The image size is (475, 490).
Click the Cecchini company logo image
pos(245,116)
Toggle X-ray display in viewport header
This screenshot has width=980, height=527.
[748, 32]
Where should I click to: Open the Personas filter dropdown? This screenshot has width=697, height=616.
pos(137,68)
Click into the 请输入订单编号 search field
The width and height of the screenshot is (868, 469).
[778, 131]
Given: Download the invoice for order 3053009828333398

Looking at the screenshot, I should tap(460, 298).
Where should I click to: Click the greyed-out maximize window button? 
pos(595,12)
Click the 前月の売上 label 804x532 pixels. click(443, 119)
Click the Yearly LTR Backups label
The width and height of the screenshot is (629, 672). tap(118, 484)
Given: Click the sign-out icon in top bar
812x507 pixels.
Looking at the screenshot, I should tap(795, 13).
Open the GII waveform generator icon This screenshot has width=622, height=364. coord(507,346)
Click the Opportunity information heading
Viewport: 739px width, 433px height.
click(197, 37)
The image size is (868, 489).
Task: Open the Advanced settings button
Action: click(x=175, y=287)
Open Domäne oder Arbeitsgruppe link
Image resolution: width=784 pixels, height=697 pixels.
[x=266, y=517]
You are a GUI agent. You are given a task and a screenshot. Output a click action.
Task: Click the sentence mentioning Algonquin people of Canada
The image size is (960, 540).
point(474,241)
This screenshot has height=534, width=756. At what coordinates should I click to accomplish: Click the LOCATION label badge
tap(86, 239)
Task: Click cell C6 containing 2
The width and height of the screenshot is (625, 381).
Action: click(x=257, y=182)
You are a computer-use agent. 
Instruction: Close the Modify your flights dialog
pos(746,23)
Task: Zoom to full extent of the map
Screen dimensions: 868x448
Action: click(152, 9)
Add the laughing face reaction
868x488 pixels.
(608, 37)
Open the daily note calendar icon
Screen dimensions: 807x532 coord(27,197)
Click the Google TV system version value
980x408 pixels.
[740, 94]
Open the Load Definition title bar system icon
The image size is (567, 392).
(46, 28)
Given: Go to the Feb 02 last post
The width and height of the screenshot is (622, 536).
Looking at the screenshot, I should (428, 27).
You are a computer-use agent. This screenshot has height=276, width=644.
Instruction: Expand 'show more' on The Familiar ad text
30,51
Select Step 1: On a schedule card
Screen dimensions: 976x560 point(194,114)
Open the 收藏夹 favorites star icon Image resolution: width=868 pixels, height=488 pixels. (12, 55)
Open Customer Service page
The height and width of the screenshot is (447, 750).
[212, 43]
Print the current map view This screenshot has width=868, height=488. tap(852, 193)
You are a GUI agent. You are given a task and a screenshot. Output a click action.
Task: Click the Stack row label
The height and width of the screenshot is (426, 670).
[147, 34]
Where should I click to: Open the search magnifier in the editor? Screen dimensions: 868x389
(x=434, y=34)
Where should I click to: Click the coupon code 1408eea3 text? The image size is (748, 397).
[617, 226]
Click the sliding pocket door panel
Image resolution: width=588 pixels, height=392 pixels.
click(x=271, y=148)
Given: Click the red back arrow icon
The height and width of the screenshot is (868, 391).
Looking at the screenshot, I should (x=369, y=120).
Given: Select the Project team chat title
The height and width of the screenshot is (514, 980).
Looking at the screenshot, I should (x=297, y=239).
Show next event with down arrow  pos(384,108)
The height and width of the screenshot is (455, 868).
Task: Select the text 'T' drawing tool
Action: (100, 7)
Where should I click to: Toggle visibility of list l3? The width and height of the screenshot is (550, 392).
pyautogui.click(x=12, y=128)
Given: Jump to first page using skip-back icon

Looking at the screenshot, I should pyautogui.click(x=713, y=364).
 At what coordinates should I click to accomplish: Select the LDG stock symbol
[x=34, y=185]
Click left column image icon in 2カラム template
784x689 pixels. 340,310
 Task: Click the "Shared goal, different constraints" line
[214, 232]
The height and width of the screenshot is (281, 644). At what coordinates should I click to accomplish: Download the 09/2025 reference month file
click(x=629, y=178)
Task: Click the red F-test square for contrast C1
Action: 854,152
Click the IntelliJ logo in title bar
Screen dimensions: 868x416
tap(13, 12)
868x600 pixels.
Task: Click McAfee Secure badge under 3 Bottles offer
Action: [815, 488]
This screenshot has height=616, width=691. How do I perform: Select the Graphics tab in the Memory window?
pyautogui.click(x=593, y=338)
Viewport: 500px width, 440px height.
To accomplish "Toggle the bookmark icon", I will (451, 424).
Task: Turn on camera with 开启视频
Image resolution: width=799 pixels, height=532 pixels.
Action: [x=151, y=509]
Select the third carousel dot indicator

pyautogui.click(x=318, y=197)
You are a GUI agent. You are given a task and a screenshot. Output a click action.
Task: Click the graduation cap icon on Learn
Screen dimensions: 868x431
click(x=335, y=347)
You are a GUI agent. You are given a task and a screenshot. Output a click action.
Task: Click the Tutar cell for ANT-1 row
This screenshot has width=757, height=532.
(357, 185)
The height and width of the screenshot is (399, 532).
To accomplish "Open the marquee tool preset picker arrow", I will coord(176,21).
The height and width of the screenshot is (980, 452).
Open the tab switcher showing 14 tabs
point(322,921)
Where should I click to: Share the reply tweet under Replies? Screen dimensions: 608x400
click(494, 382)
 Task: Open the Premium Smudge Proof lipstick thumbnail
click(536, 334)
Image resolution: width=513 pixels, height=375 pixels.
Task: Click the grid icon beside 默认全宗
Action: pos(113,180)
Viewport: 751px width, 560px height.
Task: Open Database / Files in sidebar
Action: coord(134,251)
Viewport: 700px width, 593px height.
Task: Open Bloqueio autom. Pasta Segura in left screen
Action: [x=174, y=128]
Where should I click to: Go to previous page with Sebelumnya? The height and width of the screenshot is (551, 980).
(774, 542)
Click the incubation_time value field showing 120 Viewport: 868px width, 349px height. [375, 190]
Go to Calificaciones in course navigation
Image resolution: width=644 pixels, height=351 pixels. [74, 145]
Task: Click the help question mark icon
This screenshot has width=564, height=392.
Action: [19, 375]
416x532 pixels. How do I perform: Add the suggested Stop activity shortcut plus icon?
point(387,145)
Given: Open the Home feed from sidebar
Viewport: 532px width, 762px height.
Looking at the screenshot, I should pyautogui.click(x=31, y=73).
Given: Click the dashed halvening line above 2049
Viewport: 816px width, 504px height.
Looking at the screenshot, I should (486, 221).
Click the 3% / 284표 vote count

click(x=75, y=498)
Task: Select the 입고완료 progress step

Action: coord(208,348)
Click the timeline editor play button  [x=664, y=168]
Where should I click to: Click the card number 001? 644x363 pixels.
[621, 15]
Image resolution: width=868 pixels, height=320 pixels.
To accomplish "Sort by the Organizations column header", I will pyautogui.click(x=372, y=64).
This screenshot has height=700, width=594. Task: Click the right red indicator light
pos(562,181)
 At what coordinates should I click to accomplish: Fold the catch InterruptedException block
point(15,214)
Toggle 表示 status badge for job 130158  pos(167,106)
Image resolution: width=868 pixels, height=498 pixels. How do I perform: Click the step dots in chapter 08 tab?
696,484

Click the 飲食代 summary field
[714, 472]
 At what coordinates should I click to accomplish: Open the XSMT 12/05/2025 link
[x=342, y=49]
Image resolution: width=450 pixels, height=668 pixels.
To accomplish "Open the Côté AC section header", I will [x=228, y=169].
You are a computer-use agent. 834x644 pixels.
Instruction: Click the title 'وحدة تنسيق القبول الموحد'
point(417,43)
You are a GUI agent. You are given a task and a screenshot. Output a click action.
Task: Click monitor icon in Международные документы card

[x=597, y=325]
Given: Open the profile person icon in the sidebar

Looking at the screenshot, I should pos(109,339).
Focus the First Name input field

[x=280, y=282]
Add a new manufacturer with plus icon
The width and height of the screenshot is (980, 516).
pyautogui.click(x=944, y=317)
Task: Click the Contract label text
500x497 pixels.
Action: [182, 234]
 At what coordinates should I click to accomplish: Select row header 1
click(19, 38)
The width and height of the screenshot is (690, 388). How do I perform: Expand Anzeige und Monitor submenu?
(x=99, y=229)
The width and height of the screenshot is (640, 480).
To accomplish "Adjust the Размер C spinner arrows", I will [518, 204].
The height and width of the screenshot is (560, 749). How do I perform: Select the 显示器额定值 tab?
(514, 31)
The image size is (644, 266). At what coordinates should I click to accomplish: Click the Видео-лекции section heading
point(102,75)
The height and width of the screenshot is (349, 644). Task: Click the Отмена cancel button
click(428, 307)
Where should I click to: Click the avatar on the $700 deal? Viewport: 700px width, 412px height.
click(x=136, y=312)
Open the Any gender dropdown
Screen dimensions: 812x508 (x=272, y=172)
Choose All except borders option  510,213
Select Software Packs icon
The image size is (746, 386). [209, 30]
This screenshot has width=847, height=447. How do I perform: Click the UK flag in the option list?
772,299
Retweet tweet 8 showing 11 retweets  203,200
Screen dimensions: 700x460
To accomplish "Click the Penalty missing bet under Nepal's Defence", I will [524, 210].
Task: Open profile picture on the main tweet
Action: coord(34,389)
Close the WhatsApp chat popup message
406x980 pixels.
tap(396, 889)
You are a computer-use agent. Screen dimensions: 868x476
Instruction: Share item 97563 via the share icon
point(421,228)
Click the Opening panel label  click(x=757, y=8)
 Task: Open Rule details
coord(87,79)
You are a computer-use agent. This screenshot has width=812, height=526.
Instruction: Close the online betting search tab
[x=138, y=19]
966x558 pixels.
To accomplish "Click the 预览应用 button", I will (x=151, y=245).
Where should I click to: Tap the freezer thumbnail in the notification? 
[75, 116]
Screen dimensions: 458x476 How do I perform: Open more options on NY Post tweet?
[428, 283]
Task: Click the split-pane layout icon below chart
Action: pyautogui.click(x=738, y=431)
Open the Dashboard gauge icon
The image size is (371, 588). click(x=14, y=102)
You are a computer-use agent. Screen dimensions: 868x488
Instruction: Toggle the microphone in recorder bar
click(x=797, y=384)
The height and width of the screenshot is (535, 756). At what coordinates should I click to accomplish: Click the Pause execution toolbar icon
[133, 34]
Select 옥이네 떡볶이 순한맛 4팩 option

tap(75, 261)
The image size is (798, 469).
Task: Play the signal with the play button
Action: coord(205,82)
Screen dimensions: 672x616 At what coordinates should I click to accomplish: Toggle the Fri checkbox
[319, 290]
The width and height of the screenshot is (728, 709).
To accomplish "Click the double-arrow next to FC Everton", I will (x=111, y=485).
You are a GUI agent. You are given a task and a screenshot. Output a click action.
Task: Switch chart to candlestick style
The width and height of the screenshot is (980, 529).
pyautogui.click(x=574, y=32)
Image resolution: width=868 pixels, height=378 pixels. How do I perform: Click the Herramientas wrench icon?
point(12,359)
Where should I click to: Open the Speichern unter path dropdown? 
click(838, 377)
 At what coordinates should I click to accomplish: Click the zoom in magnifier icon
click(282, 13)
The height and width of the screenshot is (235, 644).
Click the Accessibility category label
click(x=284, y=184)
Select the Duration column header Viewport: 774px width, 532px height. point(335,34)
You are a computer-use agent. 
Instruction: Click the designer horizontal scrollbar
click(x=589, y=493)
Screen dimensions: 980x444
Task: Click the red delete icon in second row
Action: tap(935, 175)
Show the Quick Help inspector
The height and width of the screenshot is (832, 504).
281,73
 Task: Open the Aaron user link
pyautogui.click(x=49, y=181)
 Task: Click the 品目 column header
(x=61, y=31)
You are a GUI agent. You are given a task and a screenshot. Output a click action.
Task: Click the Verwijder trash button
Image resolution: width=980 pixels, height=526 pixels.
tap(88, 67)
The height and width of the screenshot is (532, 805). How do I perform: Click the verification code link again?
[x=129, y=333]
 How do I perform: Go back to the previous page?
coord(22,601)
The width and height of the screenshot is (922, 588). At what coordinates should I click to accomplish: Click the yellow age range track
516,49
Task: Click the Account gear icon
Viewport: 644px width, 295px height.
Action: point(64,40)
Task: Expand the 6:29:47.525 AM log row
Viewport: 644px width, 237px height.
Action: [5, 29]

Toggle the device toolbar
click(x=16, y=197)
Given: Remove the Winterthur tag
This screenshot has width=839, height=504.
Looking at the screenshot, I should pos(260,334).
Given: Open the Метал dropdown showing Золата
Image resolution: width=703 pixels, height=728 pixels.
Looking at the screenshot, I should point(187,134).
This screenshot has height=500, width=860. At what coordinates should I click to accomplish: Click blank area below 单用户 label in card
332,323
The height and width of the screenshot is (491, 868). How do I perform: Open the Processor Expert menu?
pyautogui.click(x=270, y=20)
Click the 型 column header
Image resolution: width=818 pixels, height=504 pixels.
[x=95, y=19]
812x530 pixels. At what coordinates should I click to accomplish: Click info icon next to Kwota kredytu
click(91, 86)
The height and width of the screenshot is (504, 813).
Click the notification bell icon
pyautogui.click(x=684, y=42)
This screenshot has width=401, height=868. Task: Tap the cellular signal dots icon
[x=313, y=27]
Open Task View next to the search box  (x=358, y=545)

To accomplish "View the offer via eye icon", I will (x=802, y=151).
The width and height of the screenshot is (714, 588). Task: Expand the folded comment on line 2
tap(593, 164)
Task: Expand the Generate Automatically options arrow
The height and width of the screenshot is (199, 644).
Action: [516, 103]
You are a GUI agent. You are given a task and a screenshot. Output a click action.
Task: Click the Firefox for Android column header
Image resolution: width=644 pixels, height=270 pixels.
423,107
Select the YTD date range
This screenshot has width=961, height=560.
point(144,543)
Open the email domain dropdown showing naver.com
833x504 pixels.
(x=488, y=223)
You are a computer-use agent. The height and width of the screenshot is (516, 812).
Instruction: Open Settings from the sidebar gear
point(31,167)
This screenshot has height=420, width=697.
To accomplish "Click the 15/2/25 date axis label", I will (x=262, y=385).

★ ★ ★ ★ ★

* _What to produce_
Given the word "date", show every line of the records that contains it.

* _Solution for this problem_
Select the YTD date range
To accomplish "Click the 15/2/25 date axis label", I will (x=262, y=385).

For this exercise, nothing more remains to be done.